▸ Exercise details
Repeat the lines verbatim from the line containing "Where should I click to: Click the undo" to the line containing "click(x=28, y=452)", including both of those lines.

[Begin Input records]

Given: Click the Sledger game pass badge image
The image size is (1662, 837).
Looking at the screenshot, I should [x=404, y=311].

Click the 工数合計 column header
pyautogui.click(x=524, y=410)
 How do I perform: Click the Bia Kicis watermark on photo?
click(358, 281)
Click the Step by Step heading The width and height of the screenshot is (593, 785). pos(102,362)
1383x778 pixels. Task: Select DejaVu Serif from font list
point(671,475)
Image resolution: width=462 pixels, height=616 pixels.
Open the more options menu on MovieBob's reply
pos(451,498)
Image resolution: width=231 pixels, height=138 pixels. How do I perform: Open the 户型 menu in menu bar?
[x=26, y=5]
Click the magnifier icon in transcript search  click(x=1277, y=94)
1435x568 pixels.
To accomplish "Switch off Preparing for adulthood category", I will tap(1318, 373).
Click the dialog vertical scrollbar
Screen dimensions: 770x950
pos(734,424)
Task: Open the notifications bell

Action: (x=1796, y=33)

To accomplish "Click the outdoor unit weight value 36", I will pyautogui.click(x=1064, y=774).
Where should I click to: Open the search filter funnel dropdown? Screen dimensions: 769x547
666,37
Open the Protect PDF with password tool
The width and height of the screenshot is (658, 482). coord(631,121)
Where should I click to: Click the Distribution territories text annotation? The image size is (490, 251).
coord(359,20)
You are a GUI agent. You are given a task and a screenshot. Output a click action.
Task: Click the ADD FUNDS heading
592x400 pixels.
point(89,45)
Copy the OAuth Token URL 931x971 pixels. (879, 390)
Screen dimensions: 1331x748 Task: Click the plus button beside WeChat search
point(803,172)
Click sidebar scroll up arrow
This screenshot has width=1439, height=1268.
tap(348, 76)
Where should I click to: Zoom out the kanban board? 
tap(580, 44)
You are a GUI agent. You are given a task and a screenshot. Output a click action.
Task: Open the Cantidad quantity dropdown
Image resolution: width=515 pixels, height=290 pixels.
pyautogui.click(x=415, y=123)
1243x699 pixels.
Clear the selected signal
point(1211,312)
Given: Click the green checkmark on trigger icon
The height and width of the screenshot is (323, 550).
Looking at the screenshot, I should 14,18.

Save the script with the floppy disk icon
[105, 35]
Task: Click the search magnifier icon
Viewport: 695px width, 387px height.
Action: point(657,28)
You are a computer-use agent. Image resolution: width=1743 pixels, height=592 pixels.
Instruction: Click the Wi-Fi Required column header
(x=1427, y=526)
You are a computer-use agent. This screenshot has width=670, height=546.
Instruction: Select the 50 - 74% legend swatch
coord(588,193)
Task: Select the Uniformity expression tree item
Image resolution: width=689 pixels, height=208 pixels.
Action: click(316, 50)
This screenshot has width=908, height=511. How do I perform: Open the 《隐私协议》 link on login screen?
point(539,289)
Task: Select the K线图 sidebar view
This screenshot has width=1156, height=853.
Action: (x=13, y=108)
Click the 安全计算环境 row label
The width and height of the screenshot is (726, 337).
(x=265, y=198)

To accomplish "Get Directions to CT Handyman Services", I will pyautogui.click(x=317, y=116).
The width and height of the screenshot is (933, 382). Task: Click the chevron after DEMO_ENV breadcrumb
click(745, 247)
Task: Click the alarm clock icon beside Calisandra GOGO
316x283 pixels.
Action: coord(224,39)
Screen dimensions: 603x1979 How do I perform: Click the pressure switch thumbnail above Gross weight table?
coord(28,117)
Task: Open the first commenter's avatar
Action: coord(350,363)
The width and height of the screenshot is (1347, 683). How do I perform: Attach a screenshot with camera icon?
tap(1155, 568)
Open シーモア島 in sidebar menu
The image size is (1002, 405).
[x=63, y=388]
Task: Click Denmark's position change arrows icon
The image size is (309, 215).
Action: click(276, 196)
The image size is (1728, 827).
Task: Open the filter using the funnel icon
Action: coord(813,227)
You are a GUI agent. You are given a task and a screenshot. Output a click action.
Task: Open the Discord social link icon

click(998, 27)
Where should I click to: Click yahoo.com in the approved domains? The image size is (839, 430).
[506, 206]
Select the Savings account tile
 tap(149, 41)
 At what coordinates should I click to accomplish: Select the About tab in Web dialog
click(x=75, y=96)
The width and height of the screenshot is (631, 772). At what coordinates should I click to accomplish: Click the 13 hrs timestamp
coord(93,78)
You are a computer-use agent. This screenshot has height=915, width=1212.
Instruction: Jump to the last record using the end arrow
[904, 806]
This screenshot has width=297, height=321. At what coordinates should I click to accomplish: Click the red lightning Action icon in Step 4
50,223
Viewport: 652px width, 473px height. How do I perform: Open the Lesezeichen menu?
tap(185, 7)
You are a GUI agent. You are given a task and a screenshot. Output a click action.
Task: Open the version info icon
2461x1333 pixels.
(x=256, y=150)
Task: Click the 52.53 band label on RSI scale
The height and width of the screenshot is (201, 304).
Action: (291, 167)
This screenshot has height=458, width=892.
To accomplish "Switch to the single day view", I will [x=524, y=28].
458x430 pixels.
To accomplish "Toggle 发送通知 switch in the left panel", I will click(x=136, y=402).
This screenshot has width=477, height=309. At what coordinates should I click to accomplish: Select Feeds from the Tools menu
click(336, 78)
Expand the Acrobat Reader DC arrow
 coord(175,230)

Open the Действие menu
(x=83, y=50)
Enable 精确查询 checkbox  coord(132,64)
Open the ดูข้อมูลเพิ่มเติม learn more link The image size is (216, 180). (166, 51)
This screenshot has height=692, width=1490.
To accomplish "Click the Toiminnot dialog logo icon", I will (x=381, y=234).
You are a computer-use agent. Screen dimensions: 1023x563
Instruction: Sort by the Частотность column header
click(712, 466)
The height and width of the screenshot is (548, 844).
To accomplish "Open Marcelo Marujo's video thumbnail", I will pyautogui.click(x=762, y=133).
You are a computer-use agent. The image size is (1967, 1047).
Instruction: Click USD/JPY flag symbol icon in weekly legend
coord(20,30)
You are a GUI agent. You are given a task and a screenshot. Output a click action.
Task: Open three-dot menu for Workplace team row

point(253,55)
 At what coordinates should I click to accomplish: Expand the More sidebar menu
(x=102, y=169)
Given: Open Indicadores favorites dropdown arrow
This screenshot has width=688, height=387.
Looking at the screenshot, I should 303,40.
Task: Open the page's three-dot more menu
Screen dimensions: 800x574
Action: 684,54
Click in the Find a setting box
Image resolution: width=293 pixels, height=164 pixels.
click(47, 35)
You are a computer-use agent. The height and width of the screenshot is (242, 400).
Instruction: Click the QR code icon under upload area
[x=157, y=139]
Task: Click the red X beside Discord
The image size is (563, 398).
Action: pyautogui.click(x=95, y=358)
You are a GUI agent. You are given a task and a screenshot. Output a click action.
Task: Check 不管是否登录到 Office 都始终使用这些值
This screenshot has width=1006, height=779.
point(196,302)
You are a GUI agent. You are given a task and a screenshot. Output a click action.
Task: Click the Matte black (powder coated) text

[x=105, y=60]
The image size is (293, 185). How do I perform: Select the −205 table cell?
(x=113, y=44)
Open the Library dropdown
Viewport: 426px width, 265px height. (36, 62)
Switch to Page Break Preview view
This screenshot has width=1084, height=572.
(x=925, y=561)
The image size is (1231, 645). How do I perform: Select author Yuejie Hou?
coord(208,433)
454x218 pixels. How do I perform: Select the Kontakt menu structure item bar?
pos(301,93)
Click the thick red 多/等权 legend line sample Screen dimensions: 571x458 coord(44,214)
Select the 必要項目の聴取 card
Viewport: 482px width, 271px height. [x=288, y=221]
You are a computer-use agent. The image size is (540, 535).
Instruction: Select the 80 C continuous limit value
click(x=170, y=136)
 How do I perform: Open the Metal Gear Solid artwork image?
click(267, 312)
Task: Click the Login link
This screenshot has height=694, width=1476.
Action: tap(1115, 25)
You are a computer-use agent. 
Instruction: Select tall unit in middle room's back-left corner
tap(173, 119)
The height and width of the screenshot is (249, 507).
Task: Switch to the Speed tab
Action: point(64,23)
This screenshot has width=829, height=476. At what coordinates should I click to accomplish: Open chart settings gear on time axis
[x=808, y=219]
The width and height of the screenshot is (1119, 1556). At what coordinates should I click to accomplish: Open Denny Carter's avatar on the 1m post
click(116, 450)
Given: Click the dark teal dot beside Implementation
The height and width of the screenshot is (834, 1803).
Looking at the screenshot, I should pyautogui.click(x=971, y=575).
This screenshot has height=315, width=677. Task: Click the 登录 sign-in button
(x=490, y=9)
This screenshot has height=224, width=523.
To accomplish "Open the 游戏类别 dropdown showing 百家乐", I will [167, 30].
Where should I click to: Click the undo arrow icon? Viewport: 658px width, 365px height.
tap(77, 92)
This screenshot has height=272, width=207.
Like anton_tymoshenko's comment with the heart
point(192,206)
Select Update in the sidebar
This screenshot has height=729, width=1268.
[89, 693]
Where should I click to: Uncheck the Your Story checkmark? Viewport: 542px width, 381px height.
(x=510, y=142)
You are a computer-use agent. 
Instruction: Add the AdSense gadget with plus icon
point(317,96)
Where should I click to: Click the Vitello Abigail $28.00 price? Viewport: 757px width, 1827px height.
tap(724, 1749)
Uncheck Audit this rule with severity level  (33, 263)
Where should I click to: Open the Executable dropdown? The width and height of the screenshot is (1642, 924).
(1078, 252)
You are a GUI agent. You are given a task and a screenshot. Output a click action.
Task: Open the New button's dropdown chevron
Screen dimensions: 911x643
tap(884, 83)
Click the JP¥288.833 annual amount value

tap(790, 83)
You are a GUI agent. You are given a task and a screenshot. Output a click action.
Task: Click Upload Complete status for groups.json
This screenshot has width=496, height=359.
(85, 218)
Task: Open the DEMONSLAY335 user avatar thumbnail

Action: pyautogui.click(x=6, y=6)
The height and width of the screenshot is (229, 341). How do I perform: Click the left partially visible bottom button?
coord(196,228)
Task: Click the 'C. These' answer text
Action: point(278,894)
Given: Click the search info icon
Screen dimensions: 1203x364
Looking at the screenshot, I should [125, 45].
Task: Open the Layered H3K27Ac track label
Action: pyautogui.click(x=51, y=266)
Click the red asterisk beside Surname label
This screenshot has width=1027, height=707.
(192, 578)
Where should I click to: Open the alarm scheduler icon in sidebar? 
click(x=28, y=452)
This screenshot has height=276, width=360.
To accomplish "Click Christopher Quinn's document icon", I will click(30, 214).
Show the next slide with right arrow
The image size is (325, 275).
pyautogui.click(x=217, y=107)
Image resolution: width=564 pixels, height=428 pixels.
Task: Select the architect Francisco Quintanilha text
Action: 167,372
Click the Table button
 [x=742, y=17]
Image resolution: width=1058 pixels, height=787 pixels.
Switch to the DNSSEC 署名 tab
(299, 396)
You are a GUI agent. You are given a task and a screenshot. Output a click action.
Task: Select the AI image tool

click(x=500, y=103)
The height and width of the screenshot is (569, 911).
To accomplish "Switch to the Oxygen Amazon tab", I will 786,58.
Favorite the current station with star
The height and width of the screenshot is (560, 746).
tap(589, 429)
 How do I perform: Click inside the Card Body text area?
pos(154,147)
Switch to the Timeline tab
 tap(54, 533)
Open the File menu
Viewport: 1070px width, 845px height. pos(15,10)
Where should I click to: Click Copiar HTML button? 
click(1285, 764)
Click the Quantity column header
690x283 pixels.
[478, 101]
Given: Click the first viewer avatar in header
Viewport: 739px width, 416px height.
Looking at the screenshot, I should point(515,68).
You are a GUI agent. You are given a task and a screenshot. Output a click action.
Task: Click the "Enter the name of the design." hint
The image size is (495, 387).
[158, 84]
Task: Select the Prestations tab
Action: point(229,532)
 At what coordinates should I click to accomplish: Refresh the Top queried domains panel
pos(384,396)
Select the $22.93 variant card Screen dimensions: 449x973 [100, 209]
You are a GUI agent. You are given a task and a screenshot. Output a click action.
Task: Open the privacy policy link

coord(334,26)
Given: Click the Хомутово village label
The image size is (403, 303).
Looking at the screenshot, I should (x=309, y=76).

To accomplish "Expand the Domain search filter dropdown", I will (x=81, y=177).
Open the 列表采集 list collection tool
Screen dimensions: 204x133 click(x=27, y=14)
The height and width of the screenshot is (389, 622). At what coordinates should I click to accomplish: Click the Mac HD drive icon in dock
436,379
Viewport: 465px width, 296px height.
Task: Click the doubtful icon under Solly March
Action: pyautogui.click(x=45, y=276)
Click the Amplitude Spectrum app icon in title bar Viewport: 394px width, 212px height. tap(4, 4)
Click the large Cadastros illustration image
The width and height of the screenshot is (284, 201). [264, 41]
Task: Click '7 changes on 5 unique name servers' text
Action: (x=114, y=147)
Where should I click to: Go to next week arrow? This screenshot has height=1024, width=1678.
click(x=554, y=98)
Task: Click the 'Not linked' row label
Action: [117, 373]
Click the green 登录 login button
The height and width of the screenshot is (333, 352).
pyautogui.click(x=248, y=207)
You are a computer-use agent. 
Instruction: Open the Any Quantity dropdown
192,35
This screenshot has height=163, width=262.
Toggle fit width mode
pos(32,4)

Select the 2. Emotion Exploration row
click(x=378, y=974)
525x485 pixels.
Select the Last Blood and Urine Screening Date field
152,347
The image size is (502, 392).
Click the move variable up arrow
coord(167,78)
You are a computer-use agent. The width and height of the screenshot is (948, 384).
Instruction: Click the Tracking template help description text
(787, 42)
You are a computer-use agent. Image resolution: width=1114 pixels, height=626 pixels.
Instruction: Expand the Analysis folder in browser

[End Input records]

▸ Response to the exercise
Where should I click to: Click the undo arrow icon? Viewport: 658px width, 365px height.
tap(77, 92)
This screenshot has height=272, width=207.
Like anton_tymoshenko's comment with the heart
point(192,206)
Select Update in the sidebar
This screenshot has height=729, width=1268.
[89, 693]
Where should I click to: Uncheck the Your Story checkmark? Viewport: 542px width, 381px height.
(x=510, y=142)
You are a computer-use agent. 
Instruction: Add the AdSense gadget with plus icon
point(317,96)
Where should I click to: Click the Vitello Abigail $28.00 price? Viewport: 757px width, 1827px height.
tap(724, 1749)
Uncheck Audit this rule with severity level  (33, 263)
Where should I click to: Open the Executable dropdown? The width and height of the screenshot is (1642, 924).
(1078, 252)
You are a GUI agent. You are given a task and a screenshot. Output a click action.
Task: Open the New button's dropdown chevron
Screen dimensions: 911x643
tap(884, 83)
Click the JP¥288.833 annual amount value

tap(790, 83)
You are a GUI agent. You are given a task and a screenshot. Output a click action.
Task: Click Upload Complete status for groups.json
This screenshot has width=496, height=359.
(85, 218)
Task: Open the DEMONSLAY335 user avatar thumbnail

Action: pyautogui.click(x=6, y=6)
The height and width of the screenshot is (229, 341). How do I perform: Click the left partially visible bottom button?
coord(196,228)
Task: Click the 'C. These' answer text
Action: point(278,894)
Given: Click the search info icon
Screen dimensions: 1203x364
Looking at the screenshot, I should [125, 45].
Task: Open the Layered H3K27Ac track label
Action: pyautogui.click(x=51, y=266)
Click the red asterisk beside Surname label
This screenshot has width=1027, height=707.
(192, 578)
Where should I click to: Open the alarm scheduler icon in sidebar? 
click(x=28, y=452)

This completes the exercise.